Technological achievements in antibody engineering have made antibody drug development one of the fastest growing areas of the pharmaceutical industry. Successful design of antibody based therapeutics or diagnostics requires both the ability to optimize the antibody and a clear understanding of the biology of the target antigen. To this end, our laboratory has two main focuses: 1) To identify and build a functional understanding of novel molecular targets, often utilizing custom antibodies as powerful tools to expedite the research and 2) to develop high throughput strategies and engineering methods to modify the affinity, specificity, epitope site recognition and Fc function of antibodies for therapeutic, diagnostic, and basic research use.
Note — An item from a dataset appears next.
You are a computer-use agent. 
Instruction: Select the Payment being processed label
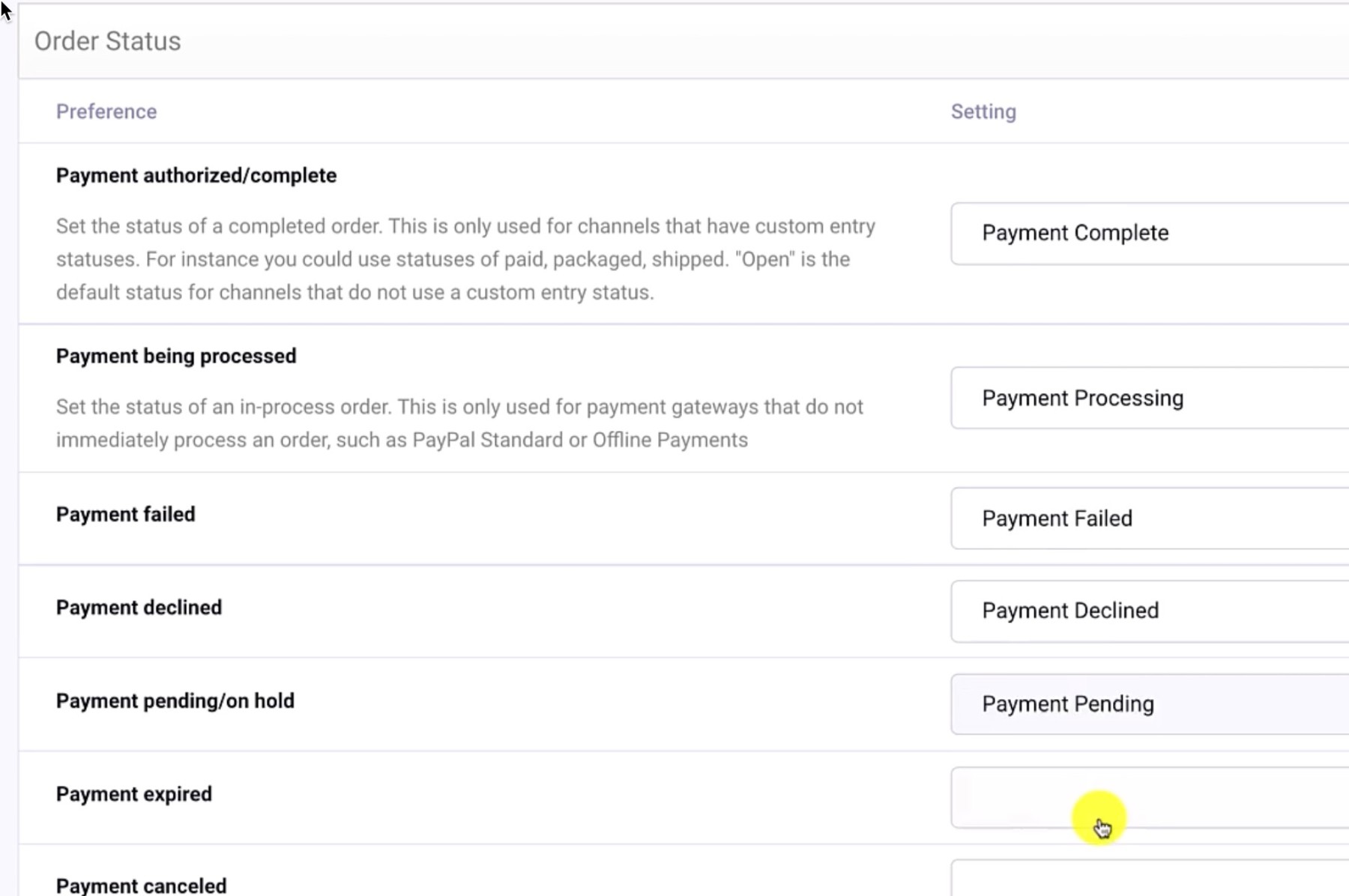[x=175, y=356]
Utilizing molecular imaging techniques, antibody agent development can be monitored using in vivo models to predict efficacy, specificity and for target validation prior to the clinic. This line of research allows our laboratory to venture into a number of diverse biological fields, with ongoing projects currently focused in oncology and infectious disease.

Peng Gao, Ph.D

Research Instructor

My research focus on two projects: “Regulation of Enterococcus faecalis surface protein expression” and “The role of E. faecalis RNase J2 (rnjB) in gene expression and bacteria virulence”. Using high-affinity antibodies against specific enterococcal antigens, we have successfully established a whole-cell ELISA based transposon library screen method to identify genetic elements that affect surface protein expression. We further demonstrated that these genes, by regulating surface protein expression, affect functional processes including biofilm formation and cell attachment. We also use microarray analysis to compare transcriptomes of the wild-type E. faecalis and the isogenic rnjB deletion mutant to investigate the functional role of E. faecalis RNase J2.  A sub-lethal IV challenge mouse model demonstrated that deletion of RNase J2 greatly attenuate bacterial virulence.

Ken Pinkston

Research Associate II

In addition to general lab management duties, my research focuses on the generation and development of monoclonal antibodies for research, diagnostic imaging and potential therapeutic applications. Our lab has generated panels of high affinity antibodies through hybridoma technologies against many virulence factors present on the surface of enterococci including pili and the collagen binding domain, Ace.  Our recent publication, “Targeting pili in enterococcal pathogenesis” emphasizes how we can apply our efforts to translational medicine. Additionally, directed panels of antibodies act as tools to improve our understanding of gene regulation and post transcriptional modification of surface protein expression in enterococci.

Emily Stinemetz

Graduate Student

I received a B.A. in Zoology and French from Ohio Wesleyan University. The focus of my current work is on understanding the regulation of surface proteins of the bacterium Enterococcus faecalis, many of which have been associated with enterococcal pathogenesis.  In particular, we are interested in post translational modifications to surface proteins caused by a secreted metalloprotease, GelE. Through published and ongoing work, our lab has demonstrated that GelE cleavage is important in regulating the activity of a sub-class of surface proteins, impacting cell adhesion, division and biofilm formation. By understanding the underlying mechanisms of surface protein regulation, we are better able to devise strategies to prevent E. faecalis infection.